A/N: I'm finally done with my summer work! Sorry it took so long. I hope I haven't lost any readers. It isn't very long but I just really wanted to get something up. Anywayz plz plz plz review. They inspire me to write more. Oh yeah we're back to Derek's POV.
When I returned to the house I headed straight for Casey's room. My walk had calmed me down some and when I knocked on the door I was actually smiling. No one answered so I tried the handle but it was locked. "Casey?" I called, my voice rising ever so slightly in fear and rage. I heard a commotion in the room and the door unlocking. Casey flung the door open and glancing up and down the hall yanked me into her room.

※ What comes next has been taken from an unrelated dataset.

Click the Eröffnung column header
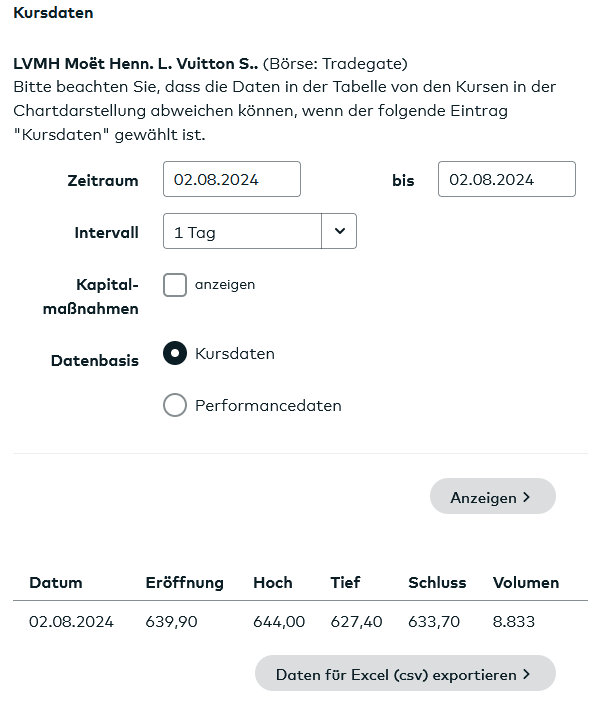Image resolution: width=593 pixels, height=709 pixels. (185, 583)
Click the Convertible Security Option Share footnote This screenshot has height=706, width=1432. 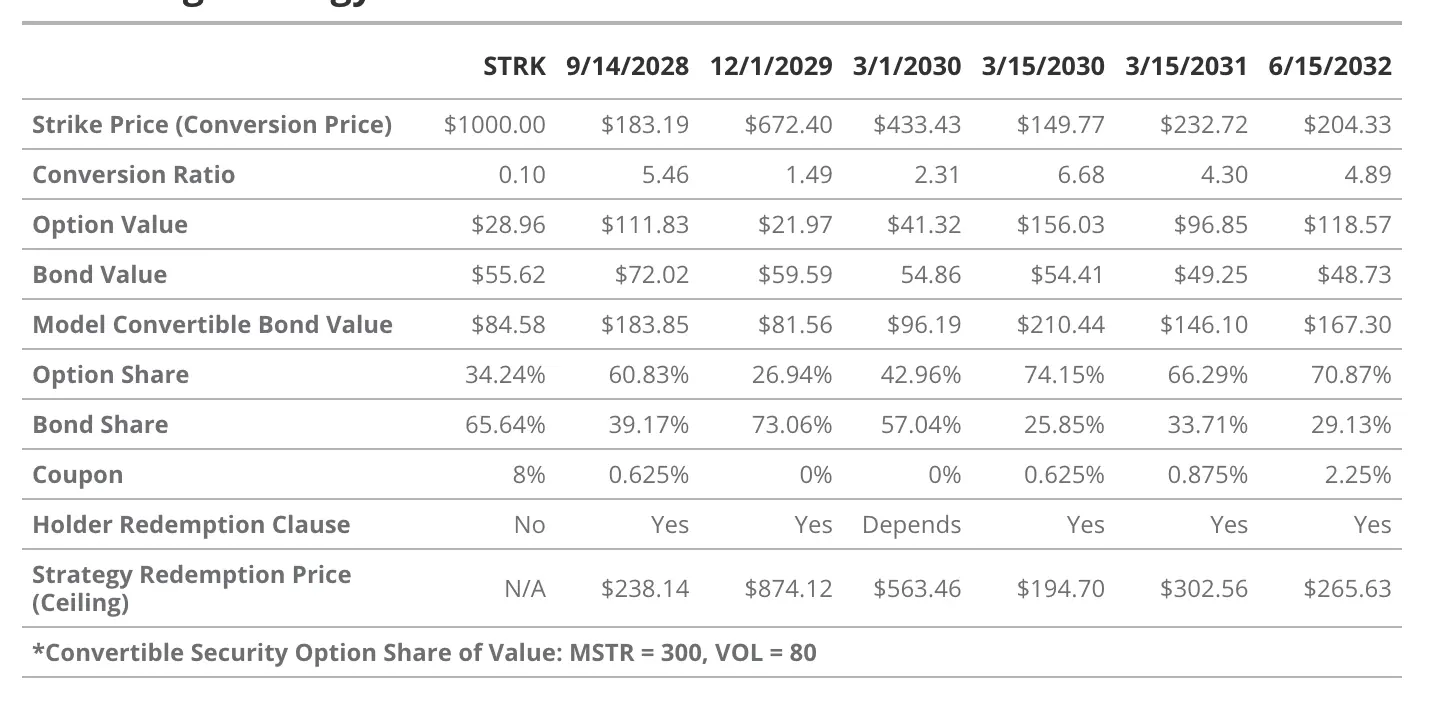click(424, 653)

"Sorry I didn't answer at first." She explained. "I wasn't sure who it was." I looked at her prodding her to say more with my eyes. She sighed, and began to shake. "Uncle Carl didn't go to the game. He came in here like right after you left. He threatened me. He said I have to stay away from you."

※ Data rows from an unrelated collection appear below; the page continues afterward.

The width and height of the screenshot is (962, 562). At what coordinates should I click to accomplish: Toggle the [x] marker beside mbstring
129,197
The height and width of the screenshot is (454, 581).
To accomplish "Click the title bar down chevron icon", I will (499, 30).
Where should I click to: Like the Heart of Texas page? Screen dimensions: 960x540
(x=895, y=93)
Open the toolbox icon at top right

"That's a load of shit! You're not seriously going to listen to him?" So much for my calming walk.
"No Derek but you don't know him like I do. He's dangerous. If you only knew how many times he literally almost killed me. He told me stories about other little girls who didn't know how to keep their mouths shut and how they would disappear and it would be three months before anyone found them- in a garbage bag in a field, cut up in tiny little pieces."

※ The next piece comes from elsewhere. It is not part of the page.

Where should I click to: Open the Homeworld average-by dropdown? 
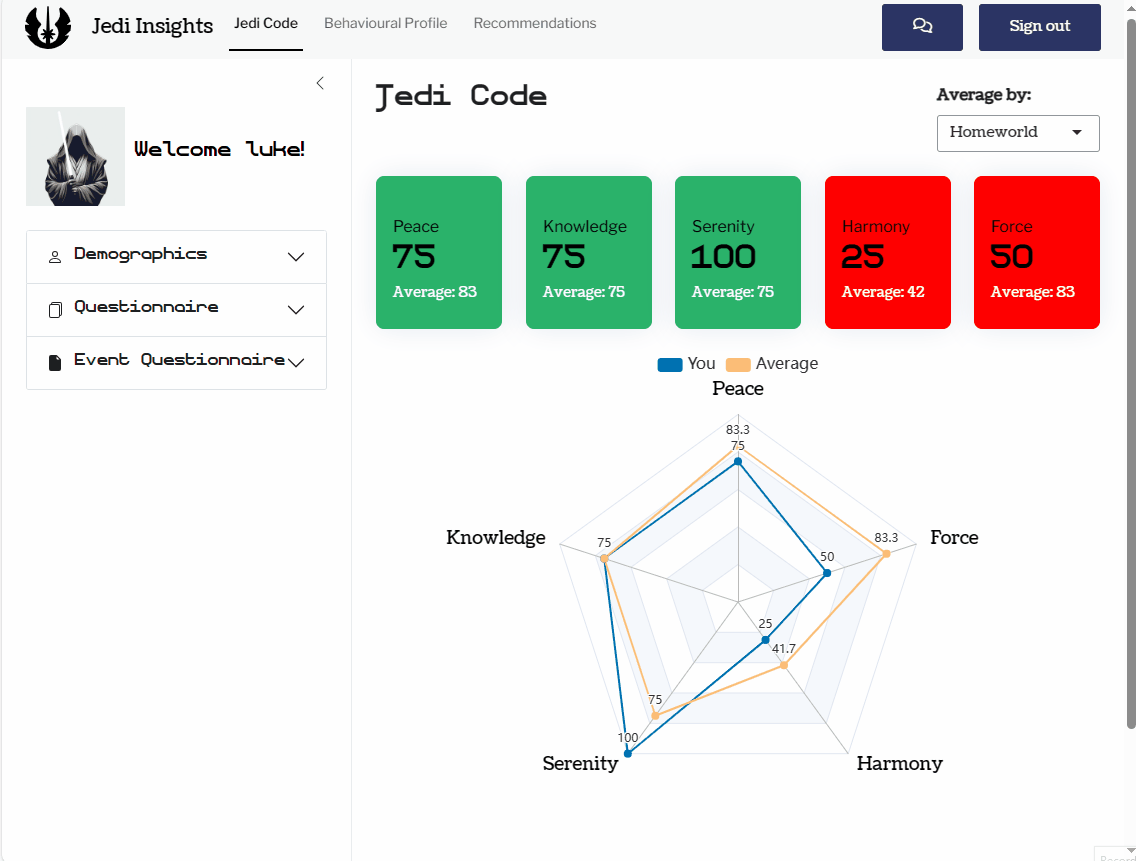(x=1017, y=133)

She was shaking badly now and I went over to sit by her on the bed. I took her hand into mine and stroked her hair gently, a pastime I was becoming a little too fond of. "Derek I shouldn't be involving you in this. It's literally a life or death situation and you already have so much to worry about with Kendra."
"That may be true but there is no way I'm gonna let you deal with this alone Case." She looked at me. Joy and fear where dancing in her eyes. I wanted so badly to protect her. But what could I do I was just a teenager? I really thought Nora needed to know, but I had promised Casey I wouldn't tell. Then again didn't they always tell you in school that secrets that hurt people where not meant to be kept? But how could I betray Casey's trust? But then maybe if it fixed things she would be glad I did it. Jesus! I was so fucking confused. I didn't know what to do, but if this Carl guy was even half as dangerous as Casey seemed to think then I knew I was in way over my head. But I didn't let Casey see that. I knew that I had to be strong for her. I would save Casey. Carl would never hurt her again as long as I lived.